I haven't went back to see if I could get it to work on the LINUX install, but I'm hoping that this could just be a CuDNN version incompatibility issue that you could experiment with. Luckily CuDNN doesn't have an install / uninstall process; it's simply copying the extracted files in to a dedicated directory that you include in your system path.

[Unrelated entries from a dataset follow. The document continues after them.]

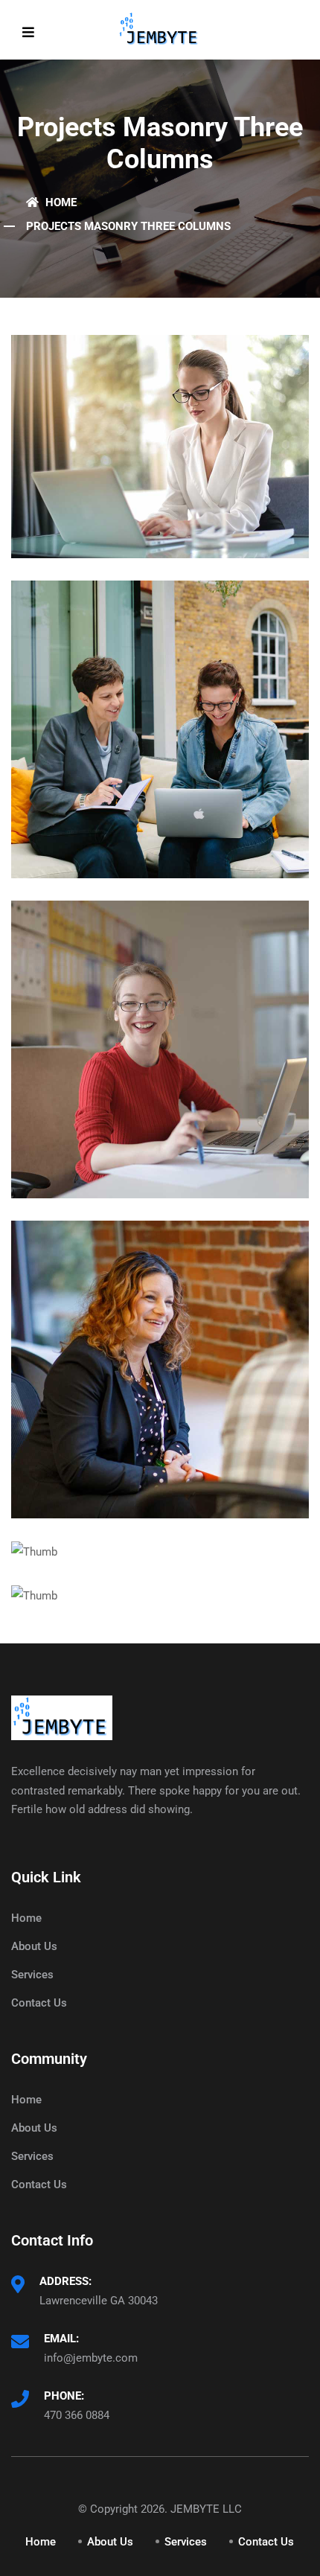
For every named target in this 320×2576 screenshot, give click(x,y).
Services (32, 1974)
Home (59, 202)
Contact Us (39, 2003)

I hope that helps give you some possible direction!

adwellj on 10 Apr 2019

👍2

As explained in https://github.com/tensorflow/tfjs/issues/671#issuecomment-494832790

There is workaround by setting global variable
export TF_FORCE_GPU_ALLOW_GROWTH=true

piercus on 1 Oct 2019

👍6

@adwellj Nope I'm training on CPU until this is resolved.

have you solve to use GPU ?

3lk0k0 on 30 Jan 2020

I am having this issue too, but it seems to resolve itself only when I restart my computer. This seems rather odd to me. I notice that the issue tends to happen after terminating my application(s) that utilize tfjs.

EDIT: I tried adding TF_FORCE_GPU_ALLOW_GROWTH=true as an environment variable, and it seemed to have worked briefly, but upon trying to run my program once more, the error started appearing again.